Appellate Law & Practice

This blog is devoted to appellate law and will provide case summaries and links to articles on appellate advocacy. Please send your news and views to Appellate [at] gmail [dot] com. We also welcome new contributors. Email us if you are interested.

Tuesday, November 23, 2004

CA1 (11.23.04)

(Update: Nadherny v. Roseland and some news tidbits appears at the bottom)

Five Opinions Today.

In US v. Carrasco-mateo, No. 03-1553, Judge Selya utilized his vocabulary to hold that someone who probably doesn’t speak English too well was sentenced properly by the District Court after a guilty plea. Carrasco-mateo had been convicted in a New York state court, paroled to the INS and deported. Then he tried to sneak back into the US but he was caught.
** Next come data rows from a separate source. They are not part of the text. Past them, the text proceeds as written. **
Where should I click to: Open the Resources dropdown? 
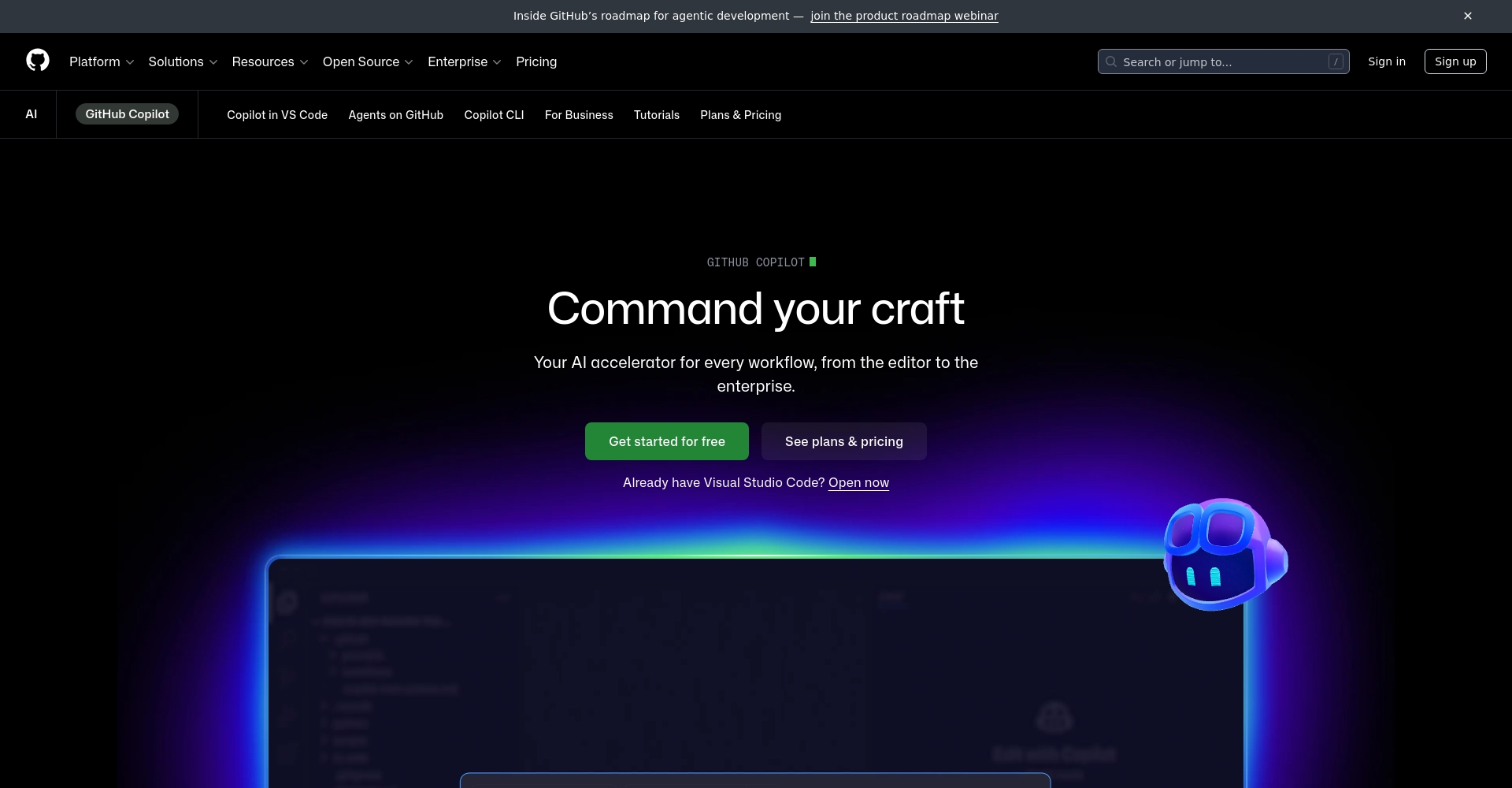(x=270, y=61)
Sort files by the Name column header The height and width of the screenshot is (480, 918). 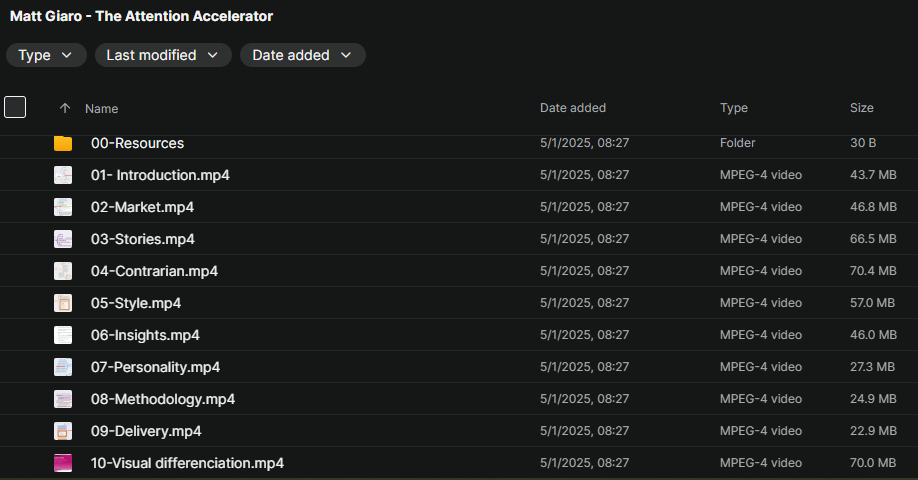tap(102, 108)
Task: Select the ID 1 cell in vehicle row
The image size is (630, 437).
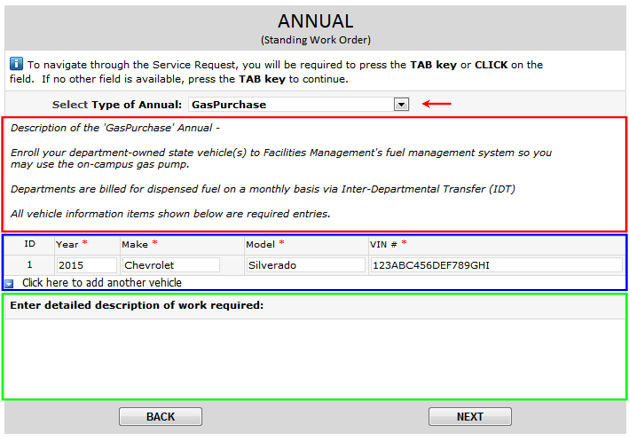Action: (30, 265)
The base level of the sentence was eight under USSG §2L1.2(a), which was bumped up because of his prior conviction and sentence (over 13 months) under USSG §2L1.2(b)(1)(A)(i), and knocked down by USSG §3E1.1(a) for acceptance of responsibility. Moving across the grid, §4A1.1(d) bumped him up because of his illegal entry while on parole. Carrasco-mateo argued that because the comments to USSG §2L1.2, cmt. n.1(A)(iv) refers only to portions of criminal sentence that was served, not the portion of time in which he was paroled to the INS who then deported him. However, the court disagreed and held that the words “sentence imposed” refers to the time that the court imposed, even if he got out earlier and was paroled out of the country, and noted that “he appellant's reading would instead reserve the most severe punishment for those who -- because of poor behavior, ill fortune, or the inconsistent operation of parole in the several states -- happen to serve more time.”

(A number of blogs have noted that Judge Selya uses big words. I will probably make my rather obvious feelings about this practice known in the near future. Anyway, here is David Starkoff's discussion.)
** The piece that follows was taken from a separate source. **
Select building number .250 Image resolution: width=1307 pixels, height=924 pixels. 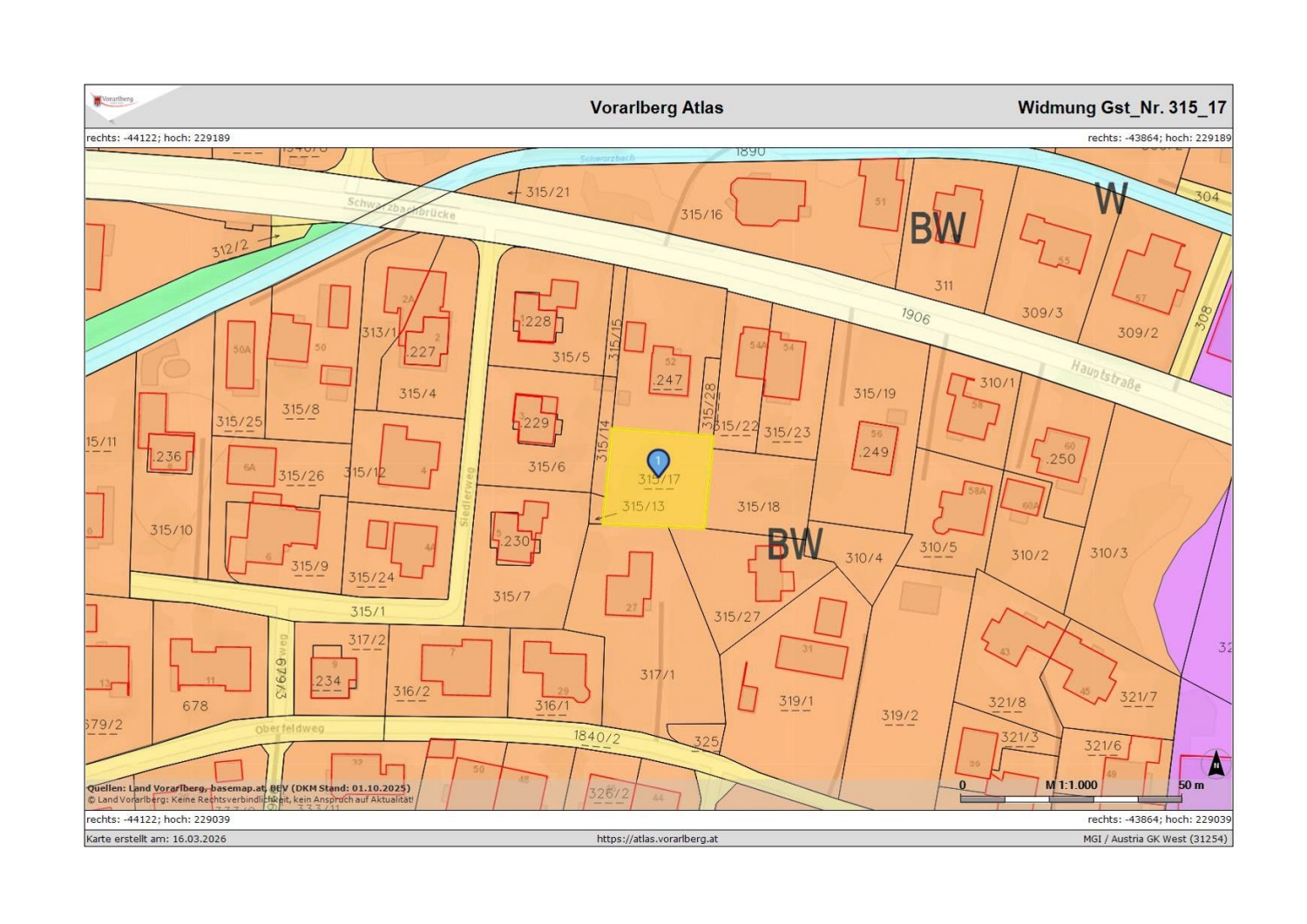[1060, 458]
Syed v. Ashcroft, No. 03-1715. In a scam marriage case, the court upheld the decisions of an IJ. Interestingly in this case, Mr. Syed has two wives. One which he divorced, and an IJ found such marriage to be fraudulent (because of fraudulent documents and because it did not have the “ring of truth” – whatever that means), and while he was awaiting deportation, his second wife “ filed an immediate relative visa petition on his behalf” which was approved. However, the IJ found that he was ineligible for an adjustment because of his prior scam marriage. As I have said earlier, expect more scrutiny of immigration cases.
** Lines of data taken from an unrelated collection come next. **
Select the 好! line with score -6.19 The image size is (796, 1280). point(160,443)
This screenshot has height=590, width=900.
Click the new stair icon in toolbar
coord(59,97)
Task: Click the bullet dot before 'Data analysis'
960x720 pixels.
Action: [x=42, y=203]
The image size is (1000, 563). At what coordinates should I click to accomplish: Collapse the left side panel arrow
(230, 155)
Carcamo-Recinos v. Ashcroft, No. 03-2428, is also another upholding of an immigration judge, but in this case, the question is whether the petitioner should be given asylum. The petitioner was a former Guatemalan mayor who was, apparently, threatened by some people. The former mayor eventually lost the election and because a dairy farmer, but still seemed to be threatened by people. Despite expert testimony that he would be a “marked man”

The IJ denied relief, concluding that Carcamo had failed to prove either that the threats that he endured constituted persecution or that Carcamo harbored a reasonable fear of future persecution. As to past persecution, the IJ was persuaded by the facts that Carcamo was never harmed or directly confronted, maintained an active political career, traveled abroad and returned on numerous occasions, and did not establish a likely source of the threats. As to a fear of future persecution, the IJ emphasized Carcamo's travel abroad and that he and his family were never harmed. The BIA summarily affirmed the IJ's decision.

The Court affirmed, agreeing that what had happened was not really persecution under 8 U.S.C. §1101(a)(42)(A).

US v. Bezanson-Perkins, No. 04-1293
, holds that hat a defendant who has given a valid Miranda waiver may not seek to suppress his later voluntary and uncoerced statements to the police on the grounds that (arguably) misleading statements by the police invalidated his Miranda waiver. The Court characterizes his argument as not being purely a Miranda one, but rather, an “arguing that if he had a lawyer, he would not have confessed, and was misled into confessing by the police statements.” For those of you who like to see how anyone, given the right amount of veggieburgers can be coerced into talking without a lawyer, this is a good read.


As promised, here is Nadherny v. Roseland, No. 04-1516, which is yet another bench-slap from the First Circuit over the proper standard for summary judgment. In short, the court cannot use other case law to take judicial notice of extrinsic evidence such as trade usage to interpret a contract.

Nadherny was hired by Roseland as a developer of various commercial properties. His contract, while apparently sloppily drafted, provided that he had a financial interest in each of the properties that he developed. In particular, the contract said “Your interest in such new projects will vest at the same time that the Roseland Entity's interests vest.” Yet, the contracts also stated that Nadherny was an “at-will” employee.

Nadherny was fired while some projects were still being built. Roseland said that he is not entitled to any interest in the projects, because its interest had not vested, and Nadherny disagreed.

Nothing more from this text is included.